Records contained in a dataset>
■ ■ ■ ■

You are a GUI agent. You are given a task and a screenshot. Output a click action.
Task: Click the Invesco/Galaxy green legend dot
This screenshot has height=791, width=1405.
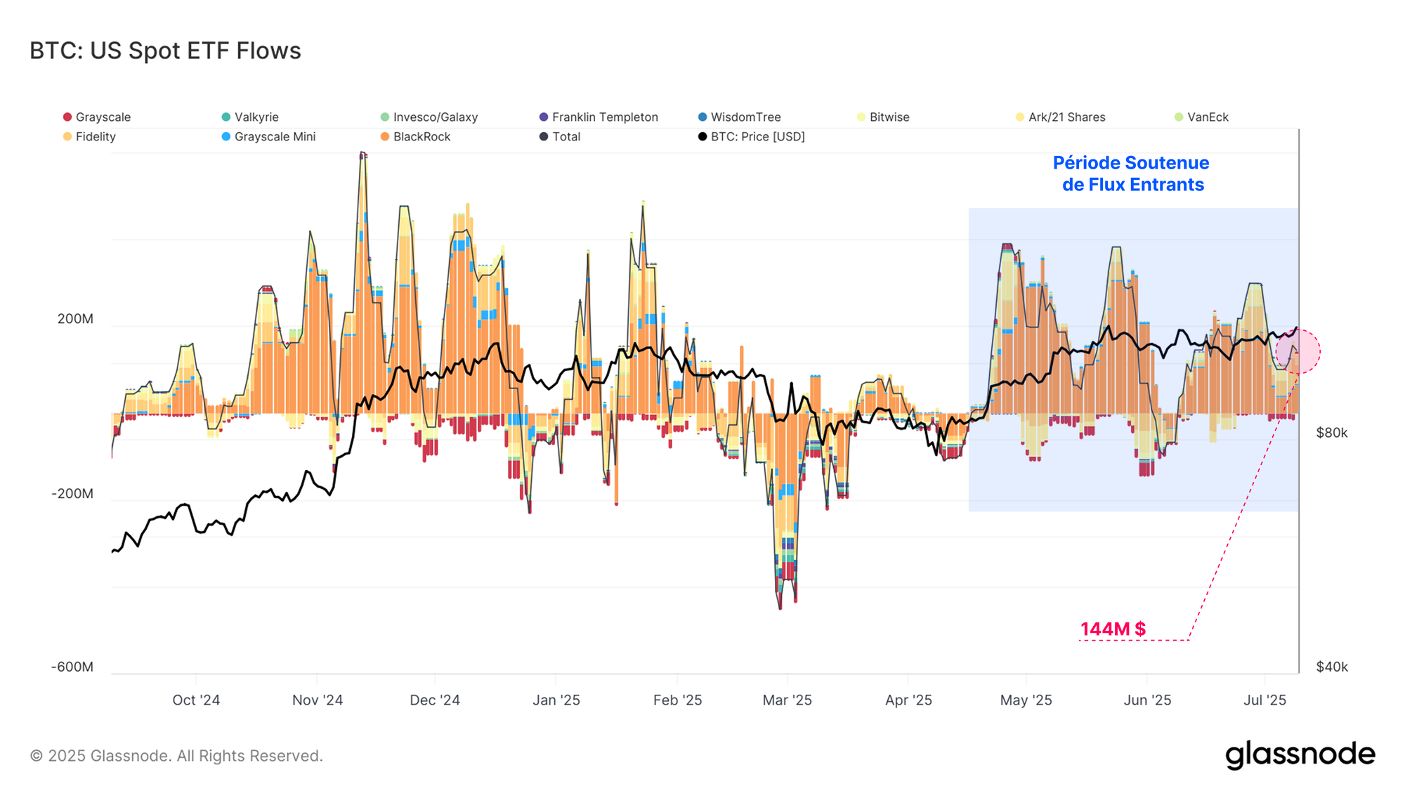pos(385,117)
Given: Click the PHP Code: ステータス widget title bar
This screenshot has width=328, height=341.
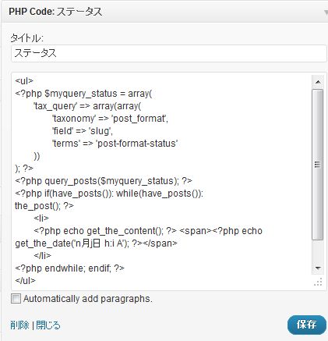Looking at the screenshot, I should point(164,12).
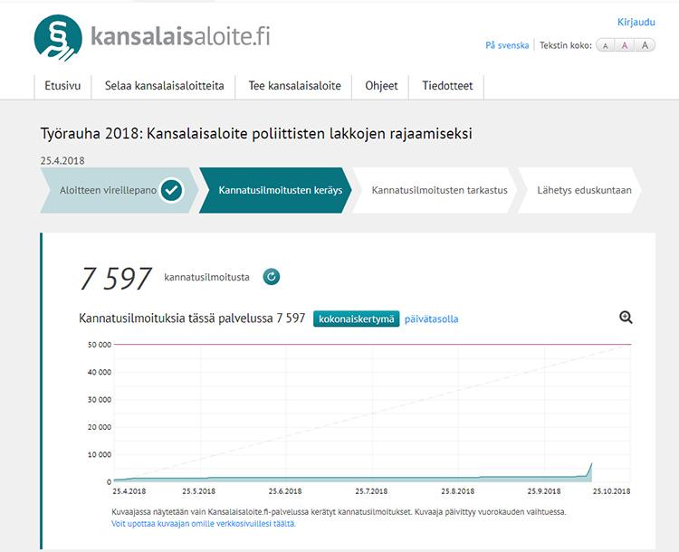Switch chart to kokonaiskertymä view
The width and height of the screenshot is (679, 552).
coord(356,319)
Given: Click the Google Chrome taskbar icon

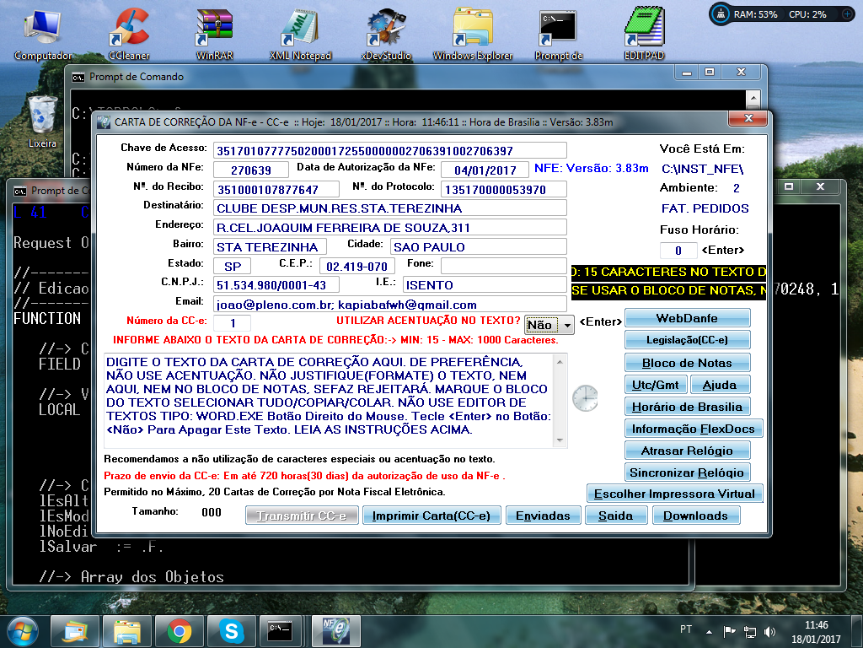Looking at the screenshot, I should tap(178, 629).
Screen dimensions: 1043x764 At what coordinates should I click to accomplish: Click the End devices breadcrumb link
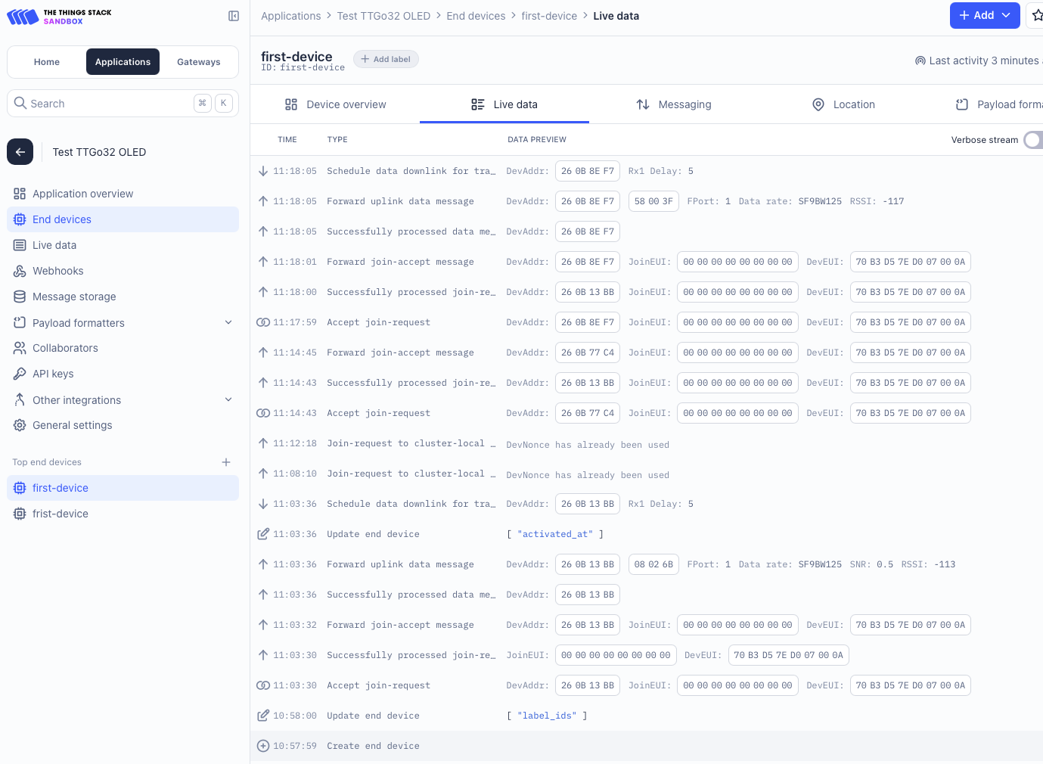[x=476, y=16]
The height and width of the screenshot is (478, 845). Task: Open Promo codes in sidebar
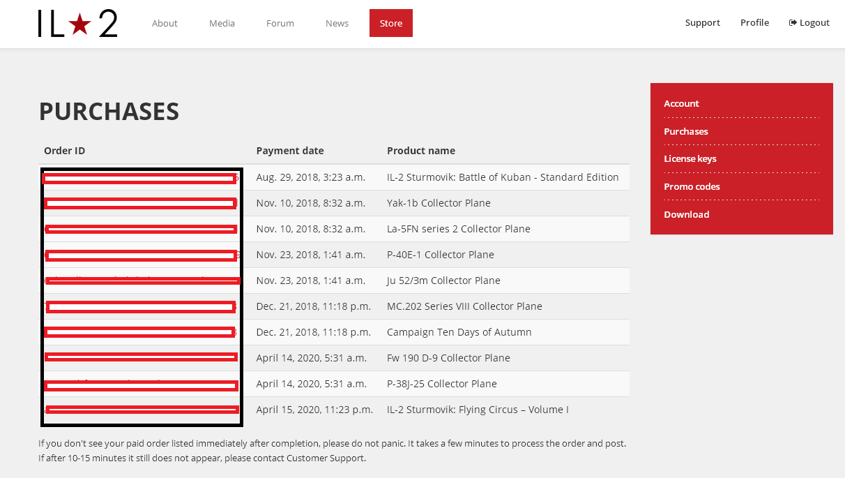coord(692,186)
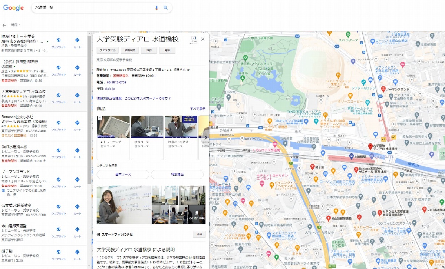Image resolution: width=445 pixels, height=269 pixels.
Task: Save the school with the 保存 button
Action: [149, 50]
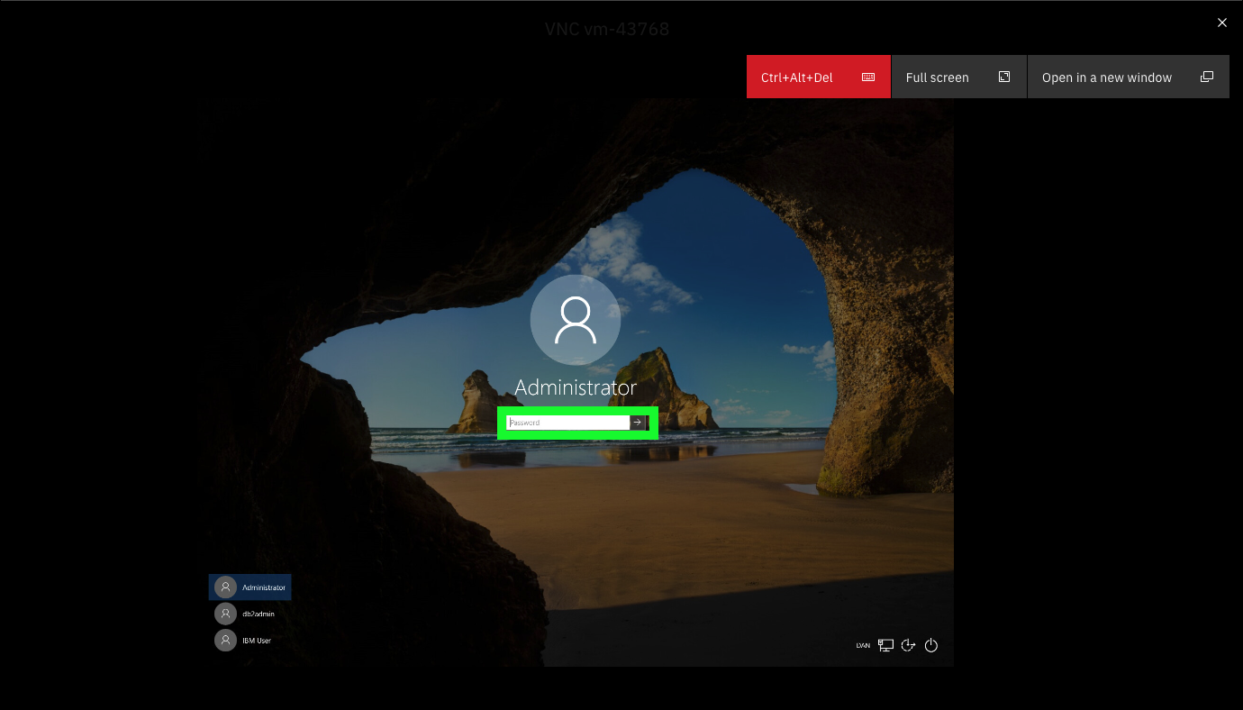
Task: Click the Open in a new window label
Action: (1106, 77)
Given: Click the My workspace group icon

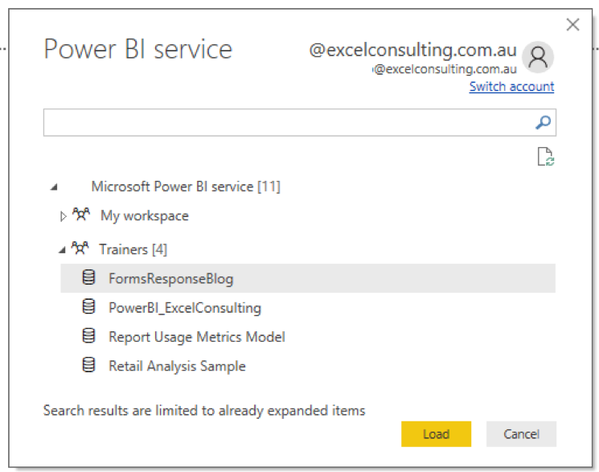Looking at the screenshot, I should 81,215.
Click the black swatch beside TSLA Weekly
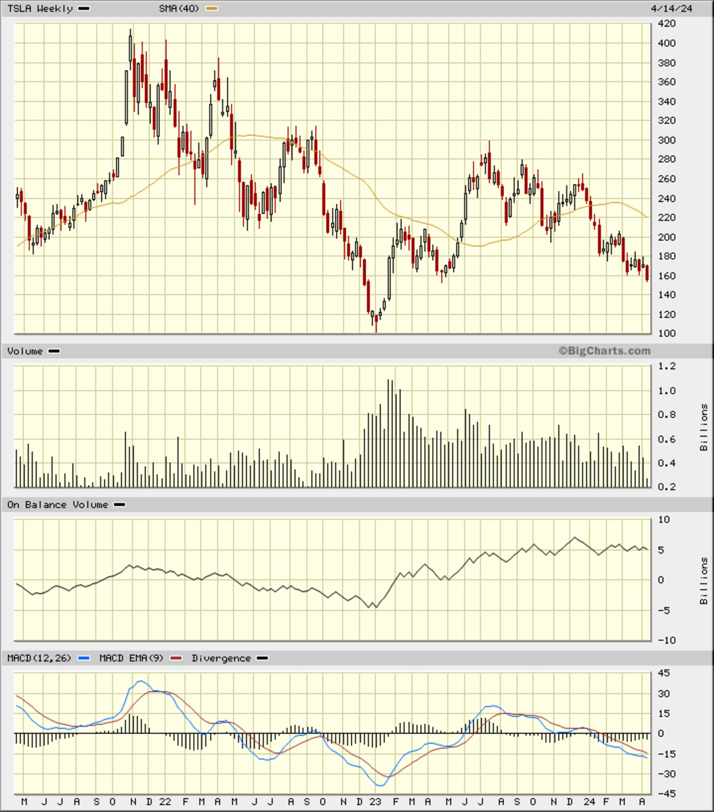This screenshot has height=812, width=714. pyautogui.click(x=84, y=9)
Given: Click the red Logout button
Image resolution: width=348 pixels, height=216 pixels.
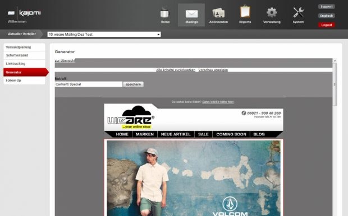Looking at the screenshot, I should pyautogui.click(x=327, y=25).
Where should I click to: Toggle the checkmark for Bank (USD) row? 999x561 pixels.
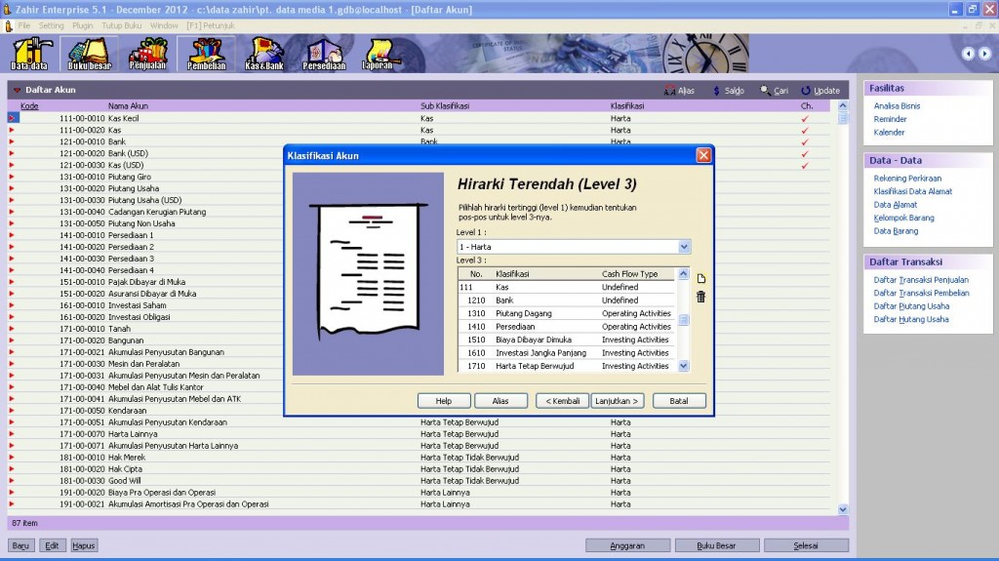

■ ■ ■ ■

Where pictures appear, drop them, and reproduce exactly only the lines running from the beginning of the data to the line that contains "Given: Click the red Logout button", inclusive.

EXPECTED ANSWER>
You are a GUI agent. You are given a task and a screenshot. Output a click action.
Task: Click the Invesco/Galaxy green legend dot
This screenshot has height=791, width=1405.
pos(385,117)
Given: Click the PHP Code: ステータス widget title bar
This screenshot has width=328, height=341.
Looking at the screenshot, I should point(164,12).
Switch chart to kokonaiskertymä view
The width and height of the screenshot is (679, 552).
coord(356,319)
Given: Click the Google Chrome taskbar icon

Looking at the screenshot, I should tap(178, 629).
Screen dimensions: 1043x764 At what coordinates should I click to accomplish: Click the End devices breadcrumb link
[x=476, y=16]
The height and width of the screenshot is (478, 845). Task: Open Promo codes in sidebar
coord(692,186)
Image resolution: width=445 pixels, height=269 pixels.
Task: Save the school with the 保存 button
Action: [149, 50]
Task: Click the Open in a new window label
Action: (1106, 77)
Given: Click the My workspace group icon

Looking at the screenshot, I should 81,215.
Click the black swatch beside TSLA Weekly
This screenshot has height=812, width=714. pyautogui.click(x=84, y=9)
Given: Click the red Logout button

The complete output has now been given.